Raeph stood across from her, different somehow. Taller. He lost the squat hunch and curve of his back that showed his status as an elderly Kobold of the Longtail. He was wearing his clan leader garb— ratty cloth with tattered edges that shone a brilliant, light gray color, unlike the brown that made up almost all cloth in the rot city.
“Valleria. What have you done?” He didn’t turn as he spoke, staring forward into the dim inside of the building.
“I… I didn’t do anything! Elder Raeph, what is going on! What happened?” Valleria spoke, pushing herself forward, deeper into the building.
“What happened?” He repeated, before turning. There was something off about him. The structure in his face, the light in his eyes. It was like he was a year younger. “Look around and tell me what happened.”
Valleria spun, looking. “I don’t see anything, Raeph.”
“Thats the problem. The gem you brought us is all that remains, adhered to the ground. A mockery. A stone left to mock us, and you brought it here.” Raeph raised his arms. Valleria tensed as she realized; this was indeed the horde room, and all that remained in it was the pink stone. It seemed to have sunken into the ground, the wooden boards around it had disappeared. And, save for Raeph’s wooden throne, and the small, pyramid shaped lavender stone, so had everything else. Valleria’s eyes went wide.
“Raeph… I… what is this? I had nothing to do with this!”
“I exile you from clan Longtail.” Raeph spoke, turning around. Valleria felt one of the two lizards fall upon her, pinning her to the ground. She screamed when she felt his rusty blade hack at her tail, failing to cut through bone. She gasped, interrupting her scream, until the guard brought the blade down a second time.
“No, Raeph, I didn’t do—” her desperate cry was interrupted by a second blade hacking at her outstretched left hand. She tumbled, burying her fist in the second guards groin, slipping as she tried to bolt upright, spinning and tumbling and moving out of the first guards grasp, she turned, looking for the door, and collapsed in a heap as the Kobold regained his grip on her.

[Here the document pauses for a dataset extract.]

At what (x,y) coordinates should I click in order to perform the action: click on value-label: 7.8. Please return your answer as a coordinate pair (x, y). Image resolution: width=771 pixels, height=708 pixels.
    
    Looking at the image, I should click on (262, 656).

“A thief should be marked.” Raeph turned, the click, click, clicking of a long staff against the ground registering somewhere in Valleria’s hearing. She looked up at it, and for a second, even the feeling of pain receding as she admiring the treasure. It wasn’t wood or cloth or gemstone, but something prized even more. Untarnished metal of polished, smooth black, which Raeph’s hand wrapped around. Where did he get that? Valleria wondered, her mind instinctively having stilled at the sight of treasure. “For taking from the clan, we shall take your hand.”
Then the pain, blinding and hot, was back, too much for her to even process. She screamed, staring through rising tears at the scaled hand on the ground.
“Throw her to the Pit. Ensure that no one asks any questions.” Raeph said, bringing that metal staff up— and into her head. Mercifully, she lost consciousness.